SUPPLIED DATA ->
## START

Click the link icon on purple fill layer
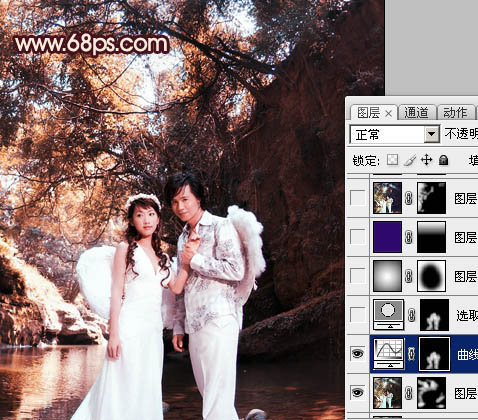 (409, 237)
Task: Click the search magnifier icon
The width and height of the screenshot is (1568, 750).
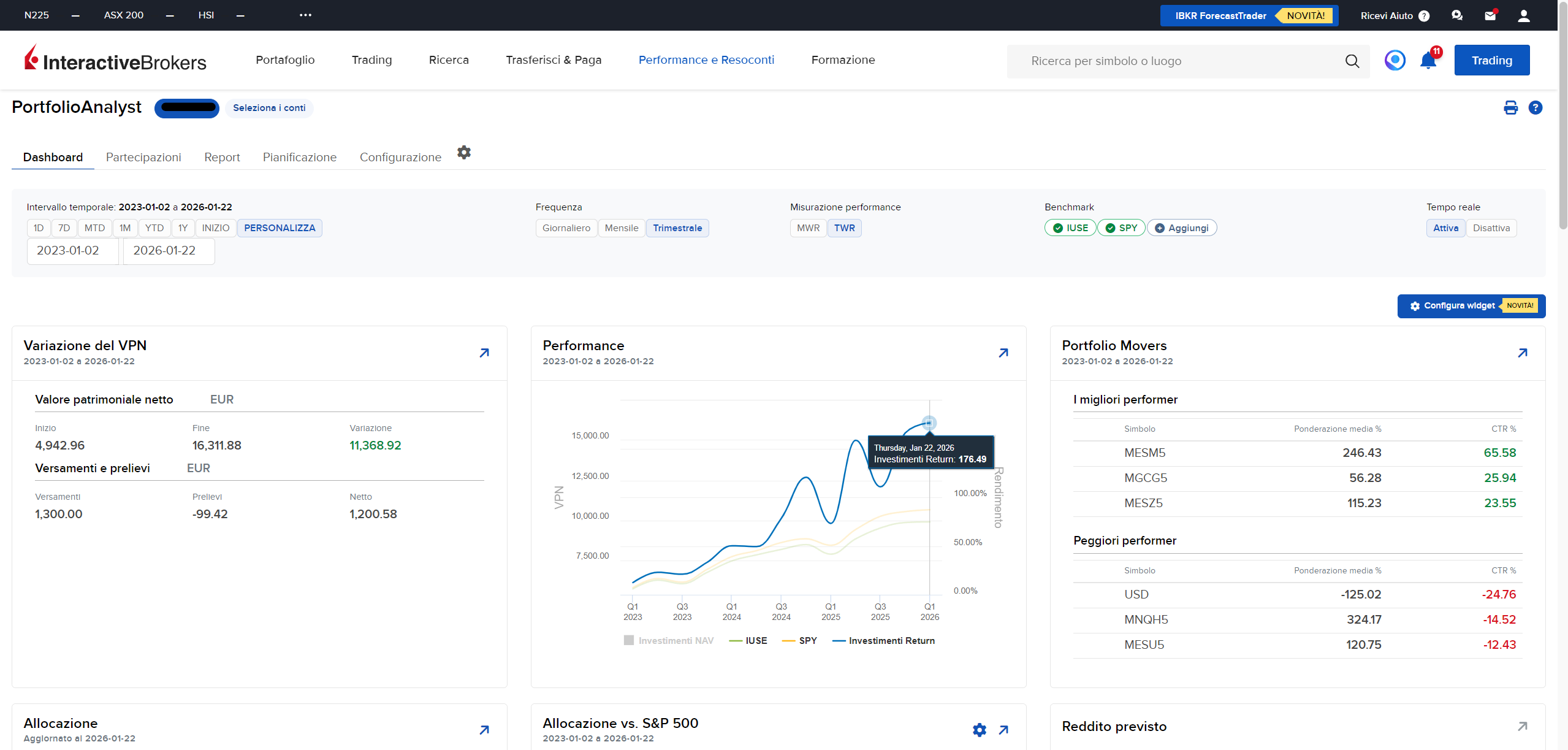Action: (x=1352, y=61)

## END
## START

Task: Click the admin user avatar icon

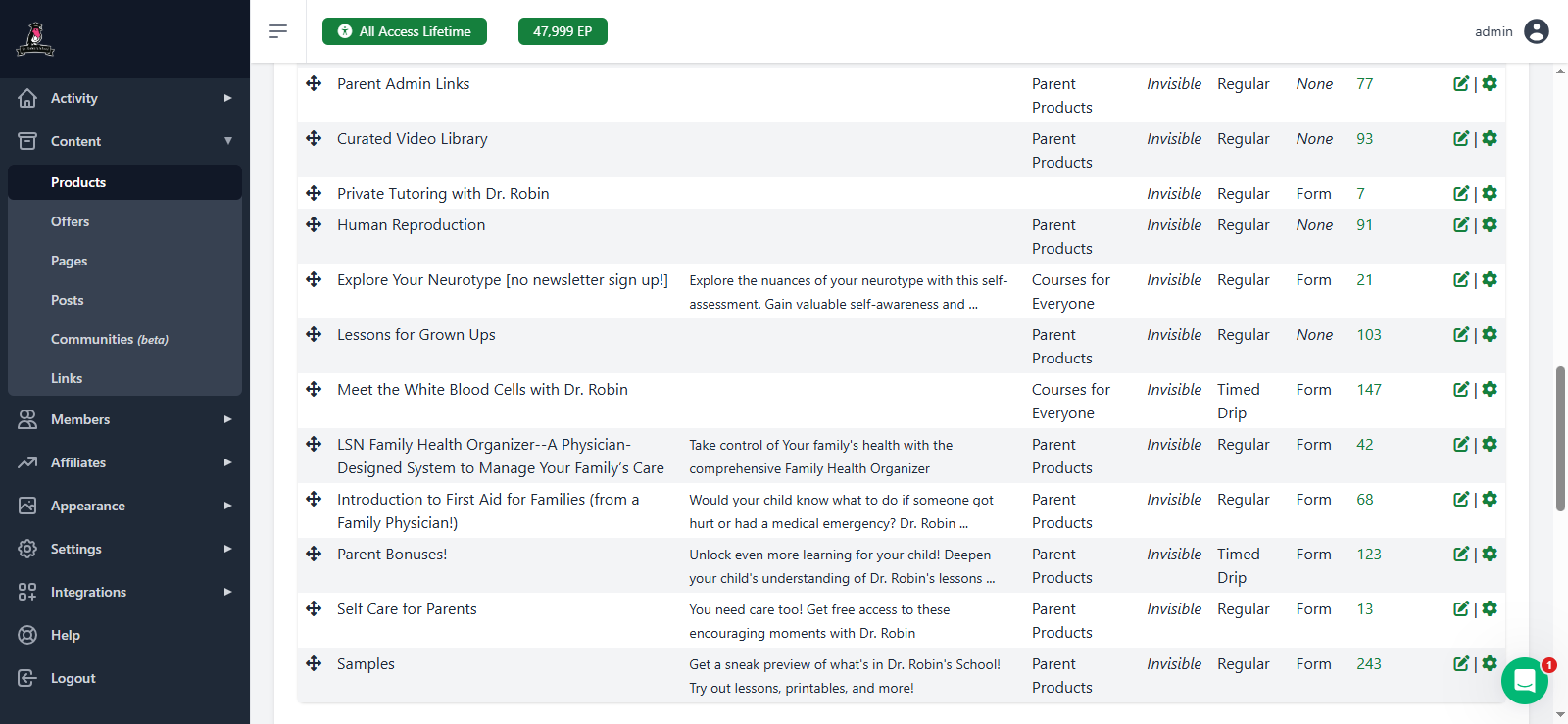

## END
## START

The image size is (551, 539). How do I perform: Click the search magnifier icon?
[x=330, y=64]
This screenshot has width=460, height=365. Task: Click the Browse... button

## END

BRIEF -> In the part of the material that opens with the line containing "Click the link icon on purple fill layer" and closes with the line containing "Action: (x=1352, y=61)", swap "magnifier" for "magnifying glass" and write out those lines, changing nothing else. Leave the pictures out of your answer.

ANSWER FOR THIS EXERCISE ->
Click the link icon on purple fill layer
 (409, 237)
Task: Click the search magnifying glass icon
The width and height of the screenshot is (1568, 750).
Action: (x=1352, y=61)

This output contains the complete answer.